*Your objective*: Each record must be written out again exactly. Skip any picture it contains.

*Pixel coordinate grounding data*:
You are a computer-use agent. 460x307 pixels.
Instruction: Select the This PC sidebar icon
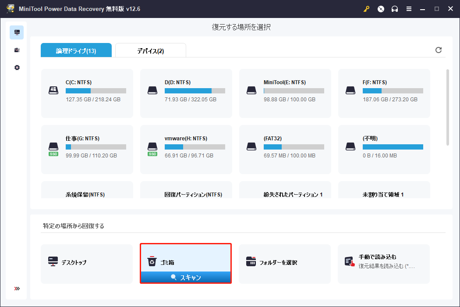click(x=17, y=32)
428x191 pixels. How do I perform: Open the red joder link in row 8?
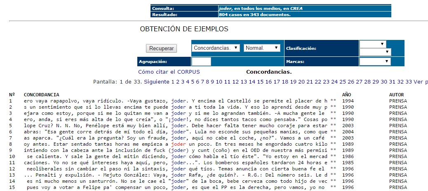click(176, 144)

*Problem solution*:
You are a computer-use agent. 460x307 pixels.
Instruction: Select the This PC sidebar icon
click(x=17, y=32)
428x191 pixels. How do I perform: Open the red joder link in row 8?
click(176, 144)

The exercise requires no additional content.